INSTRUCTIONS TO FOLLOW => Repeat every line of the material, character for character.

EXERCISE DATA =>
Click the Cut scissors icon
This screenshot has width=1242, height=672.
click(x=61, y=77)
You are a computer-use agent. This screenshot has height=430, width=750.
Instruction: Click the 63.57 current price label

OUTPUT FOR THIS EXERCISE =>
Click the Cut scissors icon
This screenshot has width=1242, height=672.
click(x=61, y=77)
You are a computer-use agent. This screenshot has height=430, width=750.
Instruction: Click the 63.57 current price label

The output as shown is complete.